Delete duplicated of an object within a list

Question

I got a waveform object, define as following:

class wfm:
    """Class defining a waveform characterized by:
        - A name
        - An electrode configuration
        - An amplitude (mA)
        - A pulse width (microseconds)"""

    def __init__(self, name, config, amp, width=300):
        self.name = name
        self.config = config
        self.amp = amp
        self.width = width

    def __eq__(self, other):
        return type(other) is self.__class__ and other.name == self.name and other.config == self.config and other.amp == self.amp and other.width == self.width

    def __ne__(self, other):
        return not self.__eq__(other)

Through parsing, I get a list called waveforms with 770 instance of wfm in it. There is a lot of duplicate, and I need to delete them.

My idea was to get the ID of equivalent object, store the largest ID in a list, and then loop on all the waveforms from the end while popping out each duplicate.

Code:

duplicate_ID = []
for i in range(len(waveforms)):
    for j in range(i+1, len(waveforms)):
        if waveforms[i] == waveforms[j]:
            duplicate_ID.append(waveforms.index(waveforms[j]))
            print ('{} eq {}'.format(i, j))

duplicate_ID = list(set(duplicate_ID)) # If I don't do that; 17k IDs

Turns out (thx to the print) that I have duplicates that don't appear into the ID list, for instance 750 is a duplicate of 763 (print says it; test too) and yet none of this 2 IDs appears in my duplicate list.
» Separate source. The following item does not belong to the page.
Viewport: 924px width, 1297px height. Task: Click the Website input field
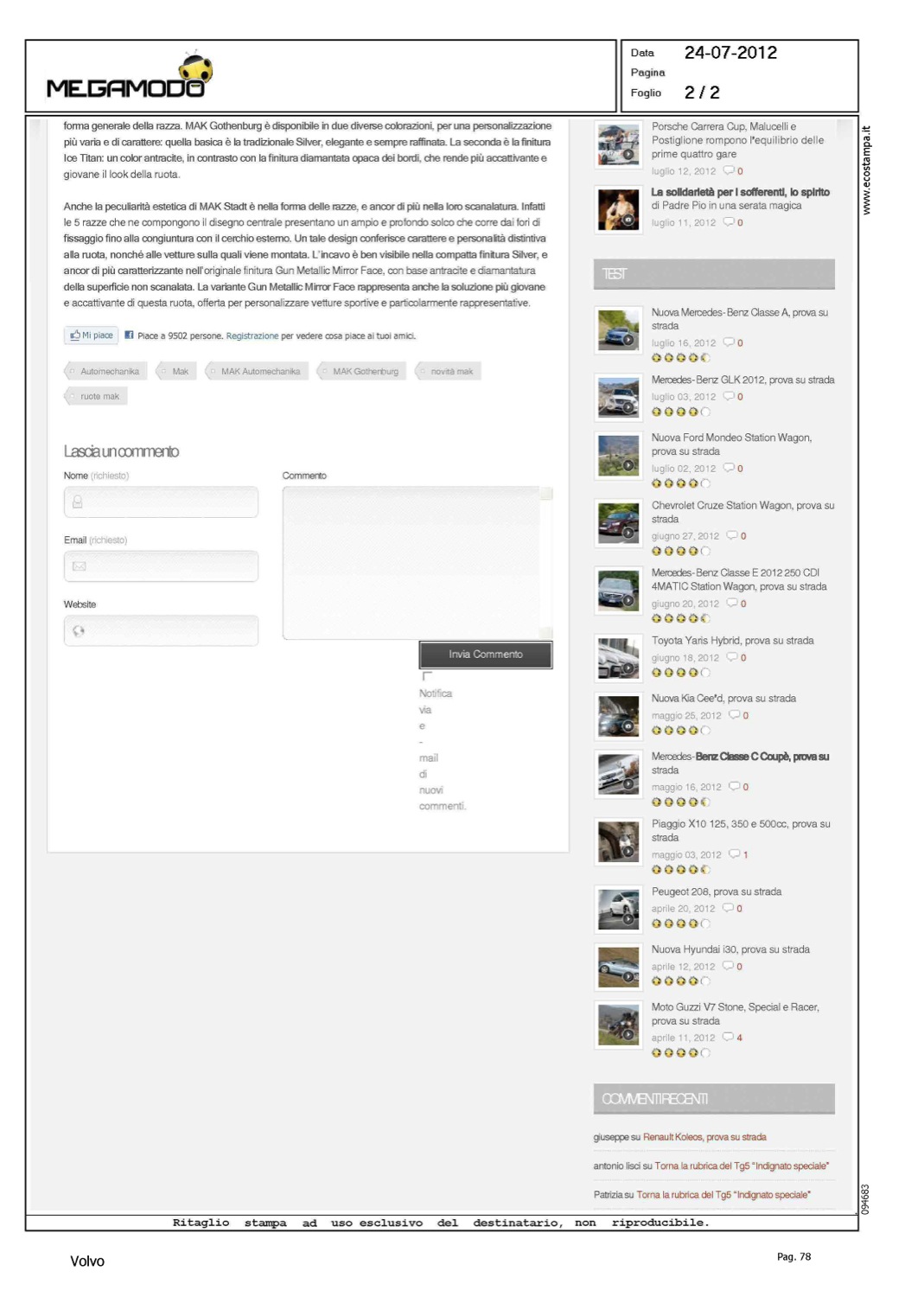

I'm quite sure there is a better solution that this method (which doesn't yet work), and I would be glad to hear it. Thanks for the help!
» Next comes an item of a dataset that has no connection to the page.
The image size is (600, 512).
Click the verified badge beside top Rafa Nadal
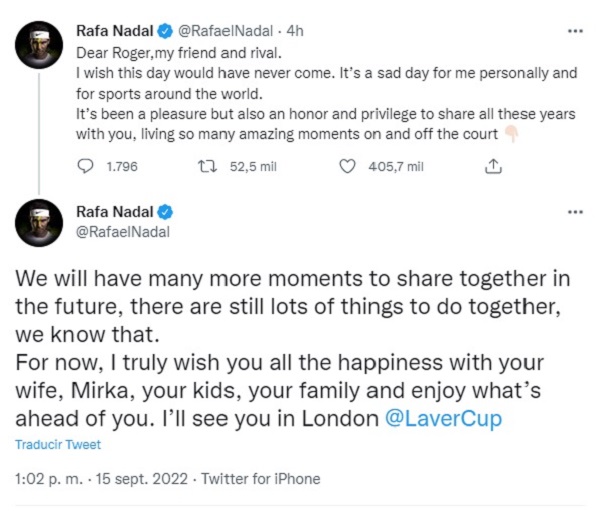[x=165, y=30]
EDIT: More complicated scenario

I've got a more complicated scenario. I got 2 classes, wfm (see above) and stim:

class stim:
    """Class defining the waveform used for a stimultion by:
        - Duration (milliseconds)
        - Frequence Hz)
        - Pattern of waveforms"""

    def __init__(self, dur, f, pattern):
        self.duration = dur
        self.fq = f
        self.pattern = pattern

    def __eq__(self, other):
        return type(other) is self.__class__ and other.duration == self.duration and other.fq == self.fq and other.pattern == self.pattern

    def __ne__(self, other):
        return not self.__eq__(other)

I parse my files to fill a dict: paradigm. It looks like that:

paradigm[file name STR] = (list of waveforms, list of stimulations)

# example:
paradigm('myfile.xml') = ([wfm1, ..., wfm10], [stim1, ..., stim5])

Once again, I want to delete the duplicates, i.e. I want to keep only the data where:

Waveforms are the same
And stim is the same

Example:

file1 has 10 waveforms and file2 has the same 10 waveforms.
file1 has stim1 and stim2 ; file2 has stim3, sitm 4 and stim 5.

stim1 and stim3 are the same; so since the waveforms are also the same, I want to keep:
file1: 10 waveforms and stim1 and stim2
file2: 10 waveforms and stim 4 and stim5

The correlation is kinda messy in my head, so I got a few difficulties finding the right storage solution for wave forms and stimulation in order to compare them easly. If you got any idea, I'd be glad to hear it. Thanks!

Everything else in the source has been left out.